Tasks to perform:
1. Can you output, word for word, the part of the takings passage that opens with the words containing "As explained above, the" and closes with "a physical taking."?
2. Which lines of the rows contain the string "label"? Show each of those lines in full, matching case exactly.

Extract:
--- --- ---

Just compensation is thus necessary when, for example, the government requires property
owners to permit third-party cable television companies to install cable facilities on a building,
Loretto, 458 U.S. at 422, or requires owners to submit to a public easement on their property.
Nollan v. California Coastal Com’n, 483 U.S. 825, 831 (1987) (finding taking where government
gives public “a permanent and continuous right to pass to and fro”); Chmielewski v. City of St.
Pete Beach, 890 F.3d 942, 947 (11th Cir. 2018) (finding permanent physical taking where
municipality encouraged public access to and hosted public events on private, beachfront
property, and declined to enforce trespassing laws upon owner’s request). Whereas a limited
restriction on an owner’s “right to exclude” does not necessarily constitute a taking, e.g.,
PruneYard Shopping Ctr., 447 U.S. at 82–86 (no taking where law required shopping mall,
otherwise open to public, to allow peaceful, political leafletting on property), a permanent
“eviscerat[ion]” of an owner’s “right to exclude” does. Dolan v. City of Tigard, 512 U.S. 374,
384, 394 (1994) (concluding hypothetical public easement would, “[w]ithout question,” be a
taking).
As explained above, the Act — as it existed between 2015 and 2019 — banned full-
service stations from being “discontinued.” D.C. Code § 36–304.01(b) (2015). The Supreme
Court’s analysis in Nollan is instructive as to why such a prohibition imposes a physical taking.
There, the Court had “no doubt there would have been a taking” had the government “required
[plaintiffs] to make an easement across their [property] available to the public on a permanent
basis.” 483 U.S. at 831. In doing so, the government would have taken the plaintiffs’ right to
14
exclude by granting the public “a permanent and continuous right to pass to and fro, so that the
real property may continuously be traversed, even though no particular individual [would be]
permitted to station himself permanently upon the premises.” Id. at 832; see also Dolan, 512
U.S. at 394; cf. Kaiser Aetna, 444 U.S. at 180 (noting, in considering regulatory taking, that
“even if the Government physically invades only an easement in property, it must nonetheless
pay just compensation”).

--- --- ---

Material shown:
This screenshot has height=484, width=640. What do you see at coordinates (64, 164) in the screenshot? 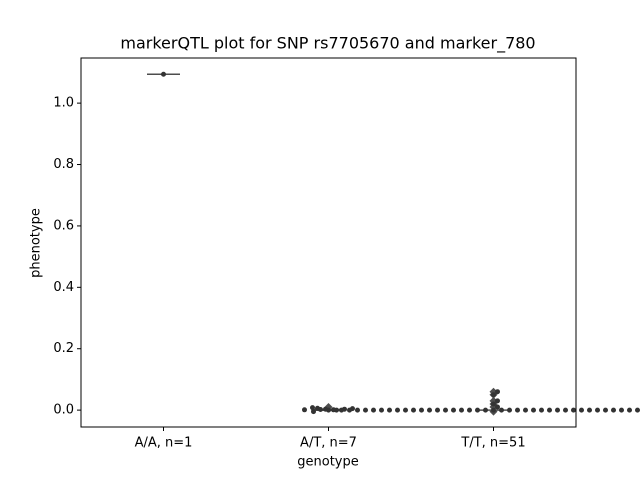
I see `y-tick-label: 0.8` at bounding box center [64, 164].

--- --- ---

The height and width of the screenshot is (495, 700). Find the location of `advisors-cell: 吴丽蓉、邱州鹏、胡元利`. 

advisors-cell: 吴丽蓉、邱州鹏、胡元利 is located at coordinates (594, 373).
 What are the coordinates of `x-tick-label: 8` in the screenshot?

--- --- ---

Task answers:
1.
As explained above, the Act — as it existed between 2015 and 2019 — banned full-
service stations from being “discontinued.” D.C. Code § 36–304.01(b) (2015). The Supreme
Court’s analysis in Nollan is instructive as to why such a prohibition imposes a physical taking.

2.
I see `y-tick-label: 0.8` at bounding box center [64, 164].
 What are the coordinates of `x-tick-label: 8` in the screenshot?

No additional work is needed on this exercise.